Despite the majority of the film being set in Northern Ireland, none of the filming took place there; the railway station at Buggleskelly was the disused Cliddesden railway station on the Basingstoke and Alton Light Railway, which had closed to goods in 1936. Oh, Mr Porter! was filmed at Cliddesden between May and July 1937. All the interior shots were made at Gainsborough Studios, Shepherds Bush, during the August. The windmill in which Porter and his colleagues are trapped is located at Terling, Essex, and "Gladstone", the ancient steam locomotive, was portrayed by No. 2 Northiam 2-4-0T built by Hawthorn Leslie in 1899 and loaned by the Kent and East Sussex Railway to the film. The engine was returned to the company after completion of the film and remained in service until 1941, when it was scrapped.

The title sequence uses scenes shot at a variety of locations on the Waterloo to Southampton railway line and also between Maze Hill and Greenwich in south-east London. The scene in which Porter travels to Buggleskelly by bus, while being warned of a terrible danger by locals, parodies that of the Tod Browning film, Dracula (1931).

The Southern Railway of Northern Ireland that Porter works for is fictitious. In reality, from the route chosen on the map, the line would have belonged to the Great Northern Railway (Ireland), with Buggleskelly being close to the real town of Lisnaskea.
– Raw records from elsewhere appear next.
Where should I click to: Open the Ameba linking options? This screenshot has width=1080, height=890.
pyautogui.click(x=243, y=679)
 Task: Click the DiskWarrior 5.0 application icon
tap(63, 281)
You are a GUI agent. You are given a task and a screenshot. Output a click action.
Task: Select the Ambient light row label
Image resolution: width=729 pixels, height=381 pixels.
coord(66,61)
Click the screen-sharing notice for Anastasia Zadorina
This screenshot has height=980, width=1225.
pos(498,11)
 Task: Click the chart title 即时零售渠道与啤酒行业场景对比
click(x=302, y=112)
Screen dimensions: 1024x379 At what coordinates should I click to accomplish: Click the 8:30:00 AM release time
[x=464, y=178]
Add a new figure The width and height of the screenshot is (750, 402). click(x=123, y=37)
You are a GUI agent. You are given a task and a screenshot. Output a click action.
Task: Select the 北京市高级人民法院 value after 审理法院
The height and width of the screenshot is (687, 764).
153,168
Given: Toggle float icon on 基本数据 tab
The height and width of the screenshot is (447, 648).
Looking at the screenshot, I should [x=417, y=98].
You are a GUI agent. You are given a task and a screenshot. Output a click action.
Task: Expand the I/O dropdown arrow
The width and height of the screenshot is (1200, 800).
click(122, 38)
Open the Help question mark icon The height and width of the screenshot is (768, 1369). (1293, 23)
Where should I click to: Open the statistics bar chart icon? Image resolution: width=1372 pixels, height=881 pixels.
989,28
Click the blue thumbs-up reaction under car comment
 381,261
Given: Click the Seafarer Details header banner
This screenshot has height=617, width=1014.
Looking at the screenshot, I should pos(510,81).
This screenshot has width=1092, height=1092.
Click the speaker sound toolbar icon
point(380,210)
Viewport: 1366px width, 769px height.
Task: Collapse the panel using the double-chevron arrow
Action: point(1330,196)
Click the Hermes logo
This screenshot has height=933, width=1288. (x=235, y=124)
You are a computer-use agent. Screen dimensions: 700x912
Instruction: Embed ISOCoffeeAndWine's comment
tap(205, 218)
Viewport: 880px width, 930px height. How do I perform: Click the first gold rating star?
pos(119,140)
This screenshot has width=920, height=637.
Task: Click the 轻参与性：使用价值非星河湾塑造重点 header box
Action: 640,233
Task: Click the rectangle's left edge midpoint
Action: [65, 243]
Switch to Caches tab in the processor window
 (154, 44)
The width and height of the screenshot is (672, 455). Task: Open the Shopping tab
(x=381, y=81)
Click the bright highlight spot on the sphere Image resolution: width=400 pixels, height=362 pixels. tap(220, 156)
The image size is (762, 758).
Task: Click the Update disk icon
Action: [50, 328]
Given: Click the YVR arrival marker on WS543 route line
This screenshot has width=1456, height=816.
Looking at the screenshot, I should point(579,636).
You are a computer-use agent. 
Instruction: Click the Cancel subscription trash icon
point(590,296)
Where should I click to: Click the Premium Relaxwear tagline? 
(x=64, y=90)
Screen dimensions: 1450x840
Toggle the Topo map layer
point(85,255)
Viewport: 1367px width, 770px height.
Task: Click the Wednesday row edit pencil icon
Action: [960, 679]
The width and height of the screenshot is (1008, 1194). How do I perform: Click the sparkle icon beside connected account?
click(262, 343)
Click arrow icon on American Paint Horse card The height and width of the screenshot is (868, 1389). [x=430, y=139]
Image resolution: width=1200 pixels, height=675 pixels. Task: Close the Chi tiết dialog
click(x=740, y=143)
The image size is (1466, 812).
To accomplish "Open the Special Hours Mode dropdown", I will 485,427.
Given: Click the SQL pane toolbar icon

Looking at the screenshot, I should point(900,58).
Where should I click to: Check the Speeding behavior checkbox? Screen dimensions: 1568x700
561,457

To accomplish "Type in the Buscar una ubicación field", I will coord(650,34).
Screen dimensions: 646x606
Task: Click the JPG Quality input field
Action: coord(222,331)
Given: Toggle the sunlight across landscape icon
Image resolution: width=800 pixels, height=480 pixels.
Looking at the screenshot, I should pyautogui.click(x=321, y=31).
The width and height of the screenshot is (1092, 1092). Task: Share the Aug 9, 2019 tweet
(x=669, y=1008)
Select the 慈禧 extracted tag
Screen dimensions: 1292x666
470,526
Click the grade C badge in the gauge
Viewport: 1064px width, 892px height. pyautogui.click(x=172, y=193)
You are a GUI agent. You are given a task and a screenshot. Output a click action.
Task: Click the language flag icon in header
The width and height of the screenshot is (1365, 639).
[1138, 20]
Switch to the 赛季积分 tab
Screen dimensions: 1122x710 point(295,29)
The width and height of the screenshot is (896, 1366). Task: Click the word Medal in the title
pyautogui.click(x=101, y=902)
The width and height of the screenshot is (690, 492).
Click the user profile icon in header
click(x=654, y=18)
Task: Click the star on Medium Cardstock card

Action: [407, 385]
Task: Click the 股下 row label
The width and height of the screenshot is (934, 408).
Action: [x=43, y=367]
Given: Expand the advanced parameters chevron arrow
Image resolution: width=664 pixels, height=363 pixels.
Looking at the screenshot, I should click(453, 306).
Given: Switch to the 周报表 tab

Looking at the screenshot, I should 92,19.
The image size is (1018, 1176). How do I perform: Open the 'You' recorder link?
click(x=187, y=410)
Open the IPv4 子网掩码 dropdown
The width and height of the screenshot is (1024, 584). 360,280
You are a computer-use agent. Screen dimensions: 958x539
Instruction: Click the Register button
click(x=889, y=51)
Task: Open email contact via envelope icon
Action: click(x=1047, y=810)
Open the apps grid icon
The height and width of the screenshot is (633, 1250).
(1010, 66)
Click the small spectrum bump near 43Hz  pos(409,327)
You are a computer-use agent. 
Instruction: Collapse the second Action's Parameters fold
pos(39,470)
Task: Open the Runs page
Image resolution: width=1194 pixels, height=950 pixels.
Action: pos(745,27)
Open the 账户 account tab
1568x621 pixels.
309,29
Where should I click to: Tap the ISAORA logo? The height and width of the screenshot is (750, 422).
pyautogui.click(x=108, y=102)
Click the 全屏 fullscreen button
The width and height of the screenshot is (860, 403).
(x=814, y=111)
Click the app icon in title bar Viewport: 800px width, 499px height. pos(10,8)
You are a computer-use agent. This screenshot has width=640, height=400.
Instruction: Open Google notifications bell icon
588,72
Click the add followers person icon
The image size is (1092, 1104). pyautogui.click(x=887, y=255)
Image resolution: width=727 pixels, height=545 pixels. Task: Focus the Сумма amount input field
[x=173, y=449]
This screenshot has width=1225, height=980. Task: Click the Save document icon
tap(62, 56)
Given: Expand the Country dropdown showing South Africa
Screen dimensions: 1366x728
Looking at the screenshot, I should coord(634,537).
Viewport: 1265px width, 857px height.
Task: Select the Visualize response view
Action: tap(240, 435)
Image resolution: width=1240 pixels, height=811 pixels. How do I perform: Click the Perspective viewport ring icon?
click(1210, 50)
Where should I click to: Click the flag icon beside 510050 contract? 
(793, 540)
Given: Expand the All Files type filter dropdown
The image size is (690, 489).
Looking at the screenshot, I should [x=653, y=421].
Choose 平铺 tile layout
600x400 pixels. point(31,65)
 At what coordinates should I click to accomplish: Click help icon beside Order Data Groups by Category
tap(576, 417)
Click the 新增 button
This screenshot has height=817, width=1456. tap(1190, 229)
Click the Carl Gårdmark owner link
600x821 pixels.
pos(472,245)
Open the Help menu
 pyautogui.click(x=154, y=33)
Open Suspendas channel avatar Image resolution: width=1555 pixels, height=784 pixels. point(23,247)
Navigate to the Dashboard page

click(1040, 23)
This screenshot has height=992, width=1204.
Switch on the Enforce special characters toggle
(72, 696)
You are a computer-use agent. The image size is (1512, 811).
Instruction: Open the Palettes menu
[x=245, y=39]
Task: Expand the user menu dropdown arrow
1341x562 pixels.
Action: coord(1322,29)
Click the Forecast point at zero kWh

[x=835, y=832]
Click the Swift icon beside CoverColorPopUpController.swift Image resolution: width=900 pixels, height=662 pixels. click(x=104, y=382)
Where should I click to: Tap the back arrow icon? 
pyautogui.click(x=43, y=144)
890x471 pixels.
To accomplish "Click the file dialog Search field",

In addition, the Irish border on the map portrayed in the film is inaccurate, placing the border too far east, and roughly along the eastern coast of Lough Erne rather than the border of County Fermanagh.

==Reception==
Kinematograph Weekly reported the film as a "winner" at the British box office in January 1938.

The film has been very well received over time.

The British Film Institute included the film in its 360 Classic Feature Films list; Variety magazine described the movie as "amusing, if over-long", noting that there was "[n]o love interest to mar the comedy"; and the cult website TV Cream listed it at number 41 in its list of cinema's Top 100 Films.

The film critic Barry Norman included it among his 100 best films of all time, and fellow critic Derek Malcolm also included the film in his Century of Films, describing it as "perfectly representing a certain type of bumbling British humour", despite being directed by a Parisian director.

The director Marcel Varnel considered the film as among his best work, and it was described in 2006, by The Times in its obituary for writer Val Guest, as "a comic masterpiece of the British cinema". Jimmy Perry, in his autobiography, wrote that the trio of Captain Mainwaring, Corporal Jones and Private Pike in Dad's Army was inspired by watching Oh, Mr Porter!

== Legacy ==
The Will Hay Appreciation Society unveiled a memorial bench to Will Hay, Moore Marriott and Graham Moffatt in October 2018, in Cliddesden, Hampshire, the filming location for Buggleskelly. The bench was unveiled by Pete Waterman.

==Reviews==

===Modern reviews===
- "Archive of Channel 4 Review (UK)"
- Spinning Image Review
- Bootleg Files Review
- Screenonline Review

===Contemporary reviews===
- Variety Magazine Review, 1937
- BFI Monthly Film Bulletin Review, October 1937

==Parody==
The film was parodied in the Harry Enfield spoof documentary Norbert Smith - a Life, as Oh, Mr Bank Robber! starring "Will Silly".